By the time M.I.A. and Animal Collective went onstage – at the same time – I was becoming woozy. As nearly the entire polo field flooded the Sahara tent, I stood on the sidelines, barely able make out the first strains of “Bamboo Banga” and see the pea-sized M.I.A. jumping around in a platinum blond wig. The crush of people at M.I.A. allowed for a bit of room at Animal Collective, but the band failed to impress. While the audience waited in eager anticipation for songs from Strawberry Jam, Animal Collective seemed deliberately un-engaging, playing a few new songs and a weirdly unsynchronized rendition of “Fireworks.” Still disappointed, I went to the expansive Coachella stage to sit down in the grass and watch Portishead and Beth Gibbons, who still sings “Wandering Star” in a perfect, melancholy soprano.

After this, Prince took too long to take the stage, and I was too tired from the heat to stand up. Apparently, Melanie Griffith and Sienna Miller were in attendance at Prince’s set. And, allegedly, Prince covered Radiohead’s “Creep,” surely the most memorable moment of this year’s Coachella. Of course, I wouldn’t know. On the verge of passing out, I made it back to my tent after Prince’s first song, where I fell asleep, only to be woken at 2 in the morning by a conga line of drummers, possibly on acid, chanting “Wake! Up!”

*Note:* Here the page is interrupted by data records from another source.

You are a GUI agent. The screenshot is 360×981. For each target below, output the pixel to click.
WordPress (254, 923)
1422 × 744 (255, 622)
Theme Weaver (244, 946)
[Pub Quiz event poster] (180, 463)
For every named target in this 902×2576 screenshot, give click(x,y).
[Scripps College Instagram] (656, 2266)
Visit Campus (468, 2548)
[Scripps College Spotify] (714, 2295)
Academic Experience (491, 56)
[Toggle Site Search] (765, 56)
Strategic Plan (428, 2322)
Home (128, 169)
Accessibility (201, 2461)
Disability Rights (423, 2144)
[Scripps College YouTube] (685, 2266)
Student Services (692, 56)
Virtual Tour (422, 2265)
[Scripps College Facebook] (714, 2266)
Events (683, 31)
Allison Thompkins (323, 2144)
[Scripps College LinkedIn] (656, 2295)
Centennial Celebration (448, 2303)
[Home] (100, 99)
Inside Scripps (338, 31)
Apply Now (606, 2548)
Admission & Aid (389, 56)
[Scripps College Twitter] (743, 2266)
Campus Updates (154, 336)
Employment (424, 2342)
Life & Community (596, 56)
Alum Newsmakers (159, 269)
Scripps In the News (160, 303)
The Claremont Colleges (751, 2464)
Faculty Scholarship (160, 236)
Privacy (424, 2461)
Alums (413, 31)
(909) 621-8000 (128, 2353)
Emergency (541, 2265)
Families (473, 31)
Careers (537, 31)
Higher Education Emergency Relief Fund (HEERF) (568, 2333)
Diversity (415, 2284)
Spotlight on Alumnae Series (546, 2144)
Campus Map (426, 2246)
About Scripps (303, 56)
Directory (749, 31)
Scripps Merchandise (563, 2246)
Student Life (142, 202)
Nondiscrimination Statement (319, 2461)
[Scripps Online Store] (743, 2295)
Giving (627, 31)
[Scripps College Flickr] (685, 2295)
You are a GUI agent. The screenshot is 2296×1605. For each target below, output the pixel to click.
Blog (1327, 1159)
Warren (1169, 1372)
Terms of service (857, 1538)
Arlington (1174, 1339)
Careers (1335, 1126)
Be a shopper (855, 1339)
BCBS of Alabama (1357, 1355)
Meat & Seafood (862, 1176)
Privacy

This experience, while interesting, was not what I was hoping for. Perhaps five or even two years ago Coachella was a more dynamic and exciting place, but due to the crowds and the excessive publicity, it seems to have been robbed of its authenticity. Why would someone go to a festival where it is too crowded to see the music? And why do so many rave about performances that are not exactly spectacular? Perhaps concertgoers’ denial of the exorbitant ticket prices elevates solid performances to frenzied, nearly religious experiences in retrospect. Perhaps this buzz makes everybody wish they had been there and maybe this is why even more people shell out the money to go the following year, making for an even more chaotic and crowded Coachella. It’s a cycle almost as vicious as the sweltering heat.